» Things to do:
1 - Translate this sentence from the MotoGP race report into Spanish: "MotoGP’s tyre-pressure rule is a huge pain for everyone."
2 - In the MotoGP race report, what position did the standard 16-second penalty drop Viñales to?
3 - Carry on the MotoGP race report from where it stops.

» Passage for review:
[Start of Attachment]
Was Viñales’ brilliant ride just a desert mirage?
However, KTM should learn lots from this. Like Viñales said, “It’s good to fight at the front to understand where to improve”.
Also, Acosta, Binder and Enea Bastianini now know what the RC16 can do. The only rider within any manufacturer line-up that’s allowed to complain is the fastest rider — the one who is pushing the bike to its limit — so the others need to watch what Viñales did and examine his data.
And yet… was Viñales’ brilliant ride just a desert mirage, like his 2024 COTA victory? Last year he seemed to cruise to victory at COTA — just like he seemed to cruise to second at Losail — and then he went the rest of the season without even climbing the podium.
MotoGP’s tyre-pressure rule is a huge pain for everyone. This time the standard 16-second penalty dropped Viñales to 14th, a fraction of a second behind fellow RC16 rider Binder. Remember when Binder was KTM’s shining light? That was a long time ago, before he was undone by the current rear slick.
Morbidelli led a grand prix for the first time since 2021 and took his second podium of the year
VR46
Obviously, Viñales’ Tech 3 crew hadn’t expected him to run up front, in cooler air. They therefore set his tyre pressure to run in the heat of the pack. Maybe Dorna should equip every team with a crystal ball and the problem would be solved? Or perhaps each team needs to employ a MotoGP Mystic Meg to divine the race?
If only KTM had brought to Qatar the cracked wheel rim that exonerated Acosta from a tyre-pressure penalty at Mandalika last year…
Viñales’ sanction promoted Bagnaia to second. The former world champion was happy with the result but “very angry” with his Saturday, when he crashed during his crucial final time attack in qualifying, which left him on the fourth row of the grid.
“I messed up, no, I f***ed up is better, in qualifying,” said the honest-to-a-fault Italian. “I over-pushed into Corner 4, arrived a bit too fast and when I tried to let the bike in I lost the front after losing a bit the rear. It was my mistake.”
This is what happened so often to Bagnaia last year, like when he crashed out of the second grand prix at Misano, and it’s what he’s complained about this year too.
“As soon as you’re not pushing that hard on the [front] brake and your bike is more in line, it’s easier to lose the front,” he said at Misano last September.
In fact Bagnaia’s Misano 2024 and Losail 2025 crashes were slightly different but both were caused by the usual rear tyre pushing the front tyre — in other words the rear gripping so well that it takes so much load off the front that the front loses grip.
[End of Attachment]
» Excerpts from a dataset:
[Start of Attachment]
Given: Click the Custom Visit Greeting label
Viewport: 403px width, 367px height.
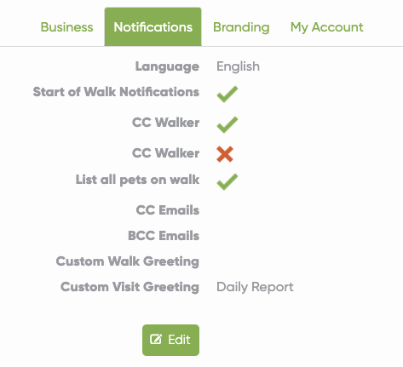Looking at the screenshot, I should tap(130, 287).
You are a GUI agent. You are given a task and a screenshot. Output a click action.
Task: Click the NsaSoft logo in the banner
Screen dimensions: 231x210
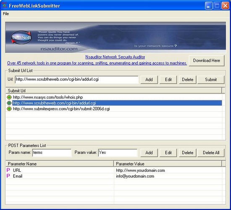[x=21, y=37]
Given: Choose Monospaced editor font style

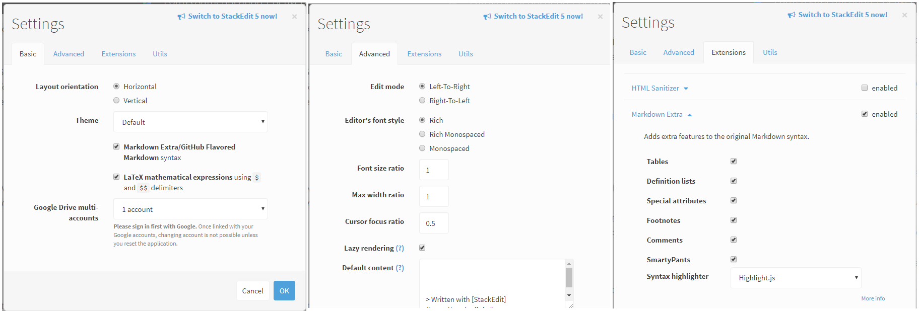Looking at the screenshot, I should point(422,148).
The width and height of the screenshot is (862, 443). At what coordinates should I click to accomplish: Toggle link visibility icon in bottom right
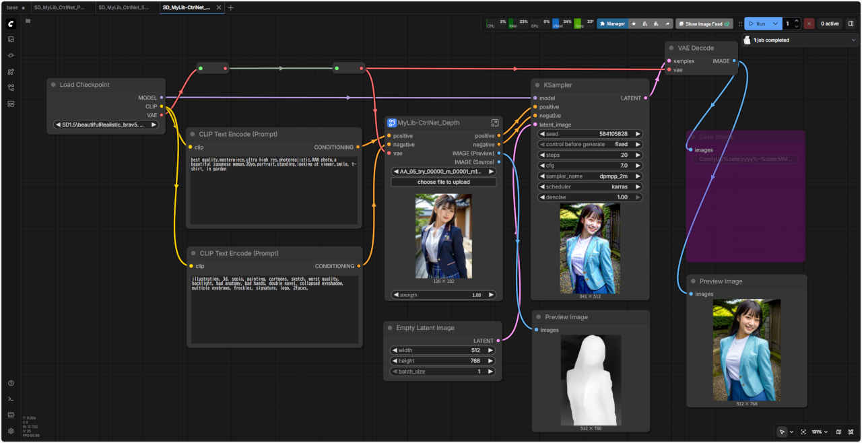[x=851, y=432]
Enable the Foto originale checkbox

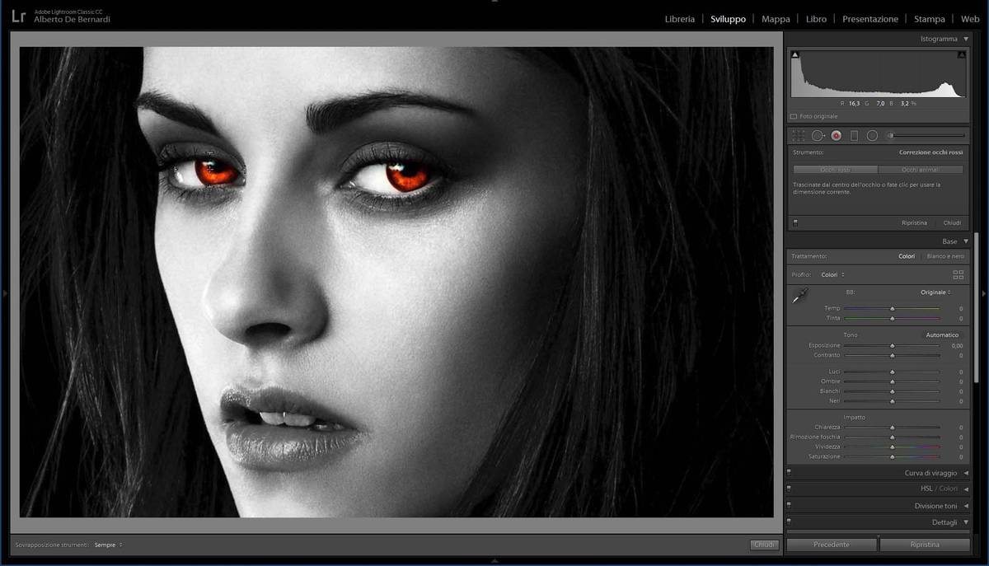pos(794,116)
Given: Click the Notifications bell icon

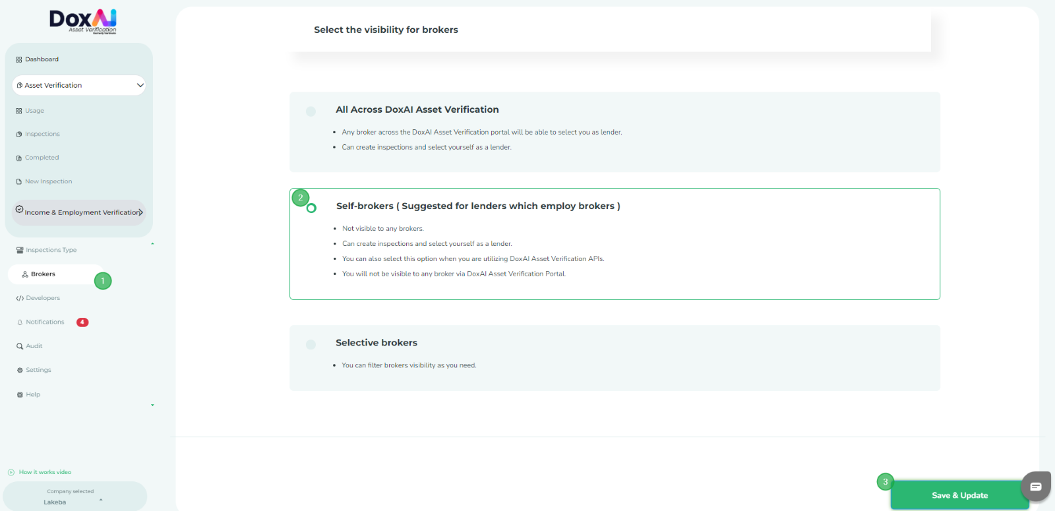Looking at the screenshot, I should click(x=20, y=322).
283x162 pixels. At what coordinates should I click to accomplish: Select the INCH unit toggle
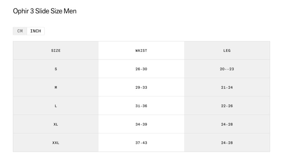36,31
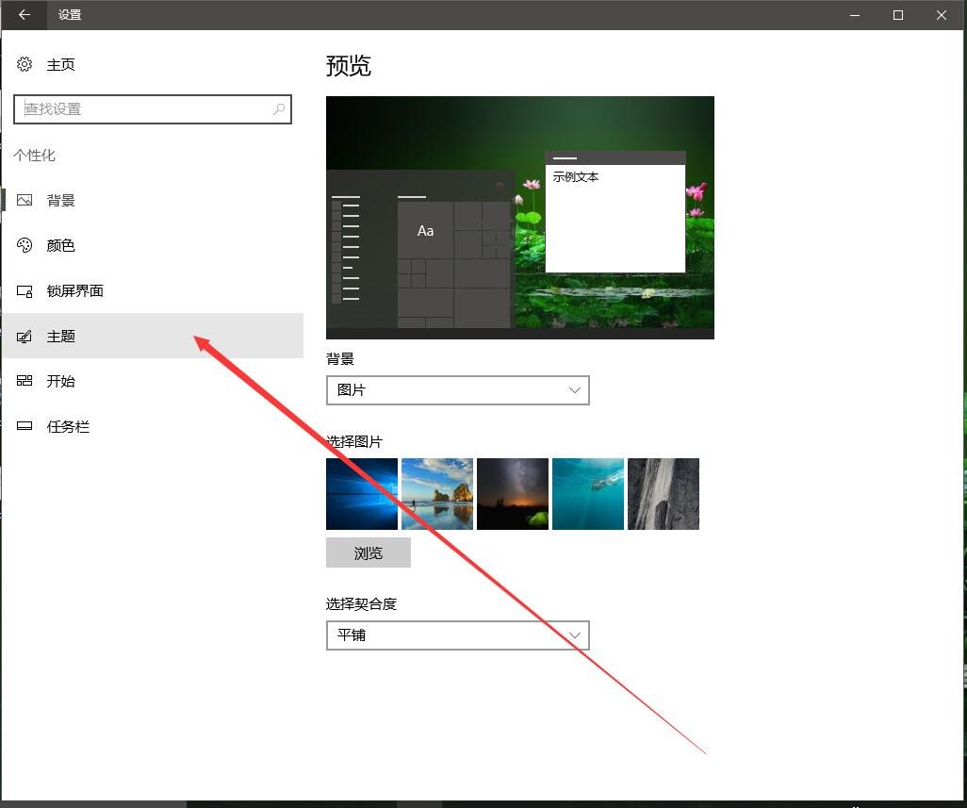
[End of Attachment]
» Your responses:
1 - La norma de MotoGP sobre la presión de los neumáticos es un enorme quebradero de cabeza para todos.

2 - To 14th place.

3 -
Martin is back in hospital with lung and rib injuries
Martin/Instagram
Losail is such a tyre-management race that the extra heat Bagnaia put into his rear tyre in the early laps, coming through from 11th at the start to second by lap five, left him short of rubber in the closing stages, when he was a second a lap slower than Márquez. Maybe if he had qualified on the front row we would’ve seen a first 2025 duel with his team-mate. But maybe not.
Bagnaia also lost time with Morbidelli, who some criticised for fighting so hard with his faster VR46 colleague. Sure, Bagnaia was quicker but this is racing, not follow my leader. Real racers don’t give up position for anyone. Remember Laguna Seca 2008, when Casey Stoner was so much faster than Valentino Rossi?
Johann Zarco rode a hero’s race, crossing the finish line in fifth place, 6.66 seconds behind Márquez and less than two-tenths behind Morbidelli, who was promoted to third by the Viñales penalty. Zarco did everything he could to pounce on Morbidelli during the last lap, when he caught him by three-tenths. If he had managed to make that pass, he would’ve scored Honda’s first podium since Márquez’s third place at rainswept Motegi in 2023.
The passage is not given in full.